### To do
Could you give every record again, exactly as it reads?

### Dataset

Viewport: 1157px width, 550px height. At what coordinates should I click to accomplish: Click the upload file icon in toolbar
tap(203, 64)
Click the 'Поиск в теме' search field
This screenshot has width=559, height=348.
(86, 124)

### Your solution
Viewport: 1157px width, 550px height. At what coordinates should I click to accomplish: Click the upload file icon in toolbar
tap(203, 64)
Click the 'Поиск в теме' search field
This screenshot has width=559, height=348.
(86, 124)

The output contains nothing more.